By this we shall know that we are of the truth and reassure our heart before him; for whenever our heart condemns us, God is greater than our heart, and he knows everything. Beloved, if our heart does not condemn us, we have confidence before God; and whatever we ask we receive from him, because we keep his commandments and do what pleases him. And this is his commandment, that we believe in the name of his Son Jesus Christ and love one another, just as he has commanded us. Whoever keeps his commandments abides in God, and God in him. And by this we know that he abides in us, by the Spirit whom he has given us. (1 John 3:19-24 ESV)
Does your heart ever condemn you? Do you let it? Sometimes we do something sinful and we let that old heart just beat us up over it. Our hearts get at us coming and going since all wickedness comes from the heart (see Mark 7:21-23) and after we have followed that wicked heart into sin (James 1:14-15) it condemns us for doing the very thing it led us to do.

The two-faced Roman god Janus
John says that we can know we are of the truth if we can recognize that God – His grace – is infinitely greater than our own hearts. Verse 21 says that if our heart does not condemn us, we can have confidence before God. It seems as if John is saying that when our conscience is clear, we can walk confidently before God. But if you look again at verse 21, you realize he is actually saying something profoundly different – namely, that God is greater than our heart. God forgives where the heart will not, and until we recognize that God has in fact forgiven us despite the condemning voice of our own hearts, we can have no assurance that we are of the truth.  

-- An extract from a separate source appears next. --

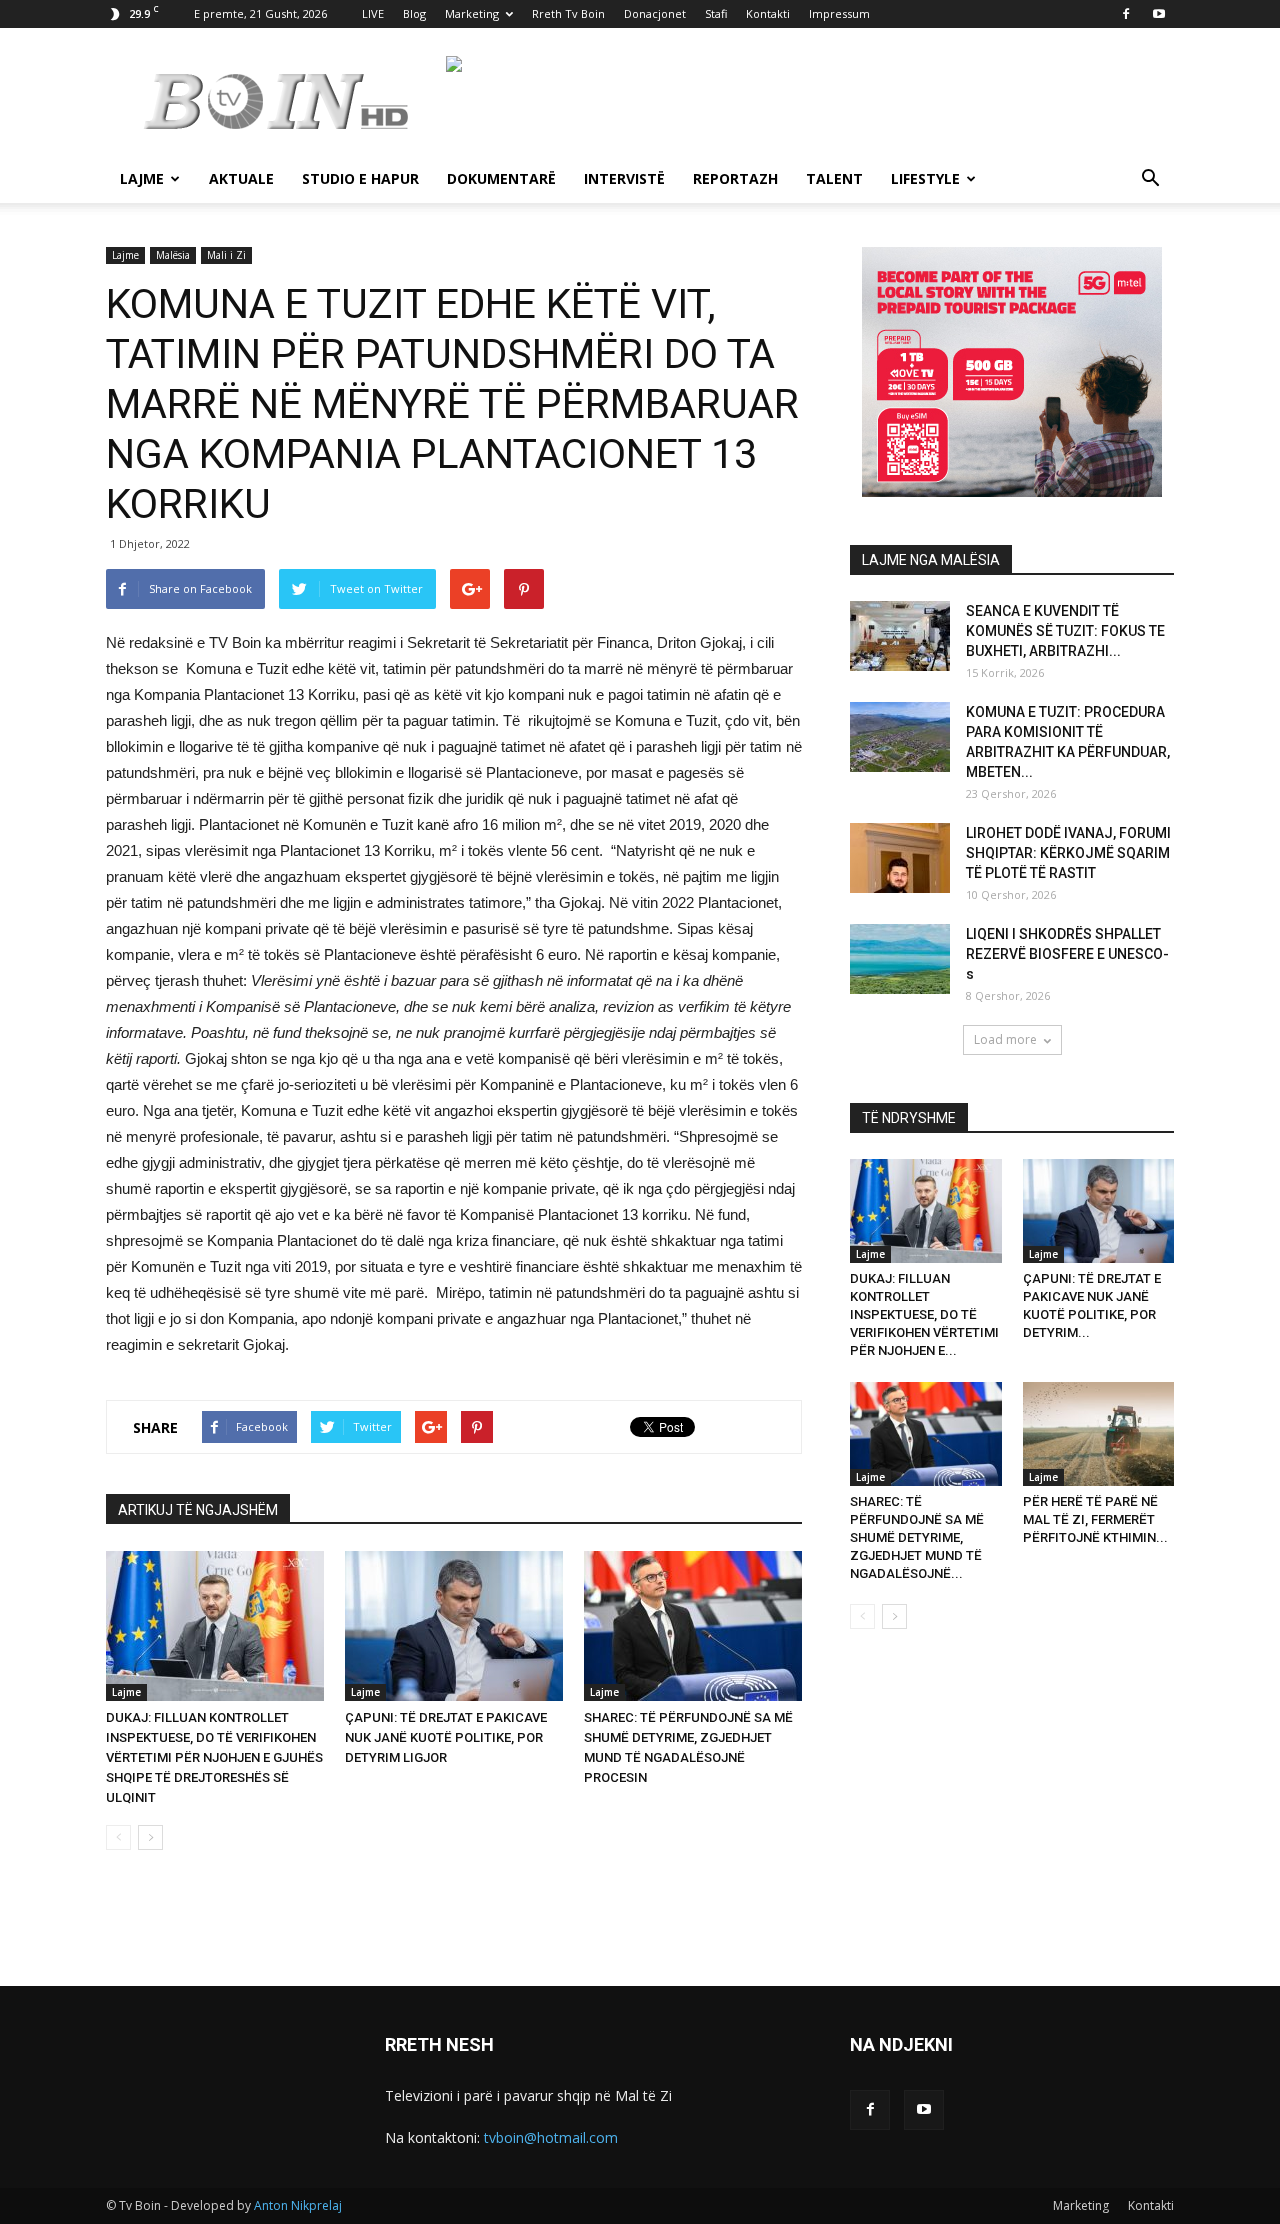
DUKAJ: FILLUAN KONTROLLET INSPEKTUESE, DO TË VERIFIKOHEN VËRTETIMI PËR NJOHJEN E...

Look at what Paul says in 1 Corinthians 4:
But with me it is a very small thing that I should be judged by you or by any human court. In fact, I do not even judge myself. For I am not aware of anything against myself, but I am not thereby acquitted. It is the Lord who judges me. (Verses 3-4 ESV)
Here the tables are turned. Paul states that his heart does not condemn him, but that is not what makes him free from condemnation. The Lord is his judge, and in Christ the verdict is not guilty. He refuses to judge himself, because he knows he cannot trust his deceitful heart.

Jiminy Cricket (whose name, by the way, has become a vain euphemism of our Lord’s name – not that I think Disney is firmly under the control of demonic forces) once said “Let your conscience be your guide”. This is great advice for the world at large, where without the conscientious constraint of the human heart every outburst of anger might easily become an act of murder. But for the Christian to allow his conscience to guide him is to allow his fallen nature to guide him. This is why John ends the passage above in this way - by this we know that he abides in us, by the Spirit whom he has given us. The Spirit that reminds us, when our hearts condemn us, that for Christ’s sake God has pardoned us; that the pardon of God is infinitely greater than the condemnation of our own sinful hearts. That is the gospel truth.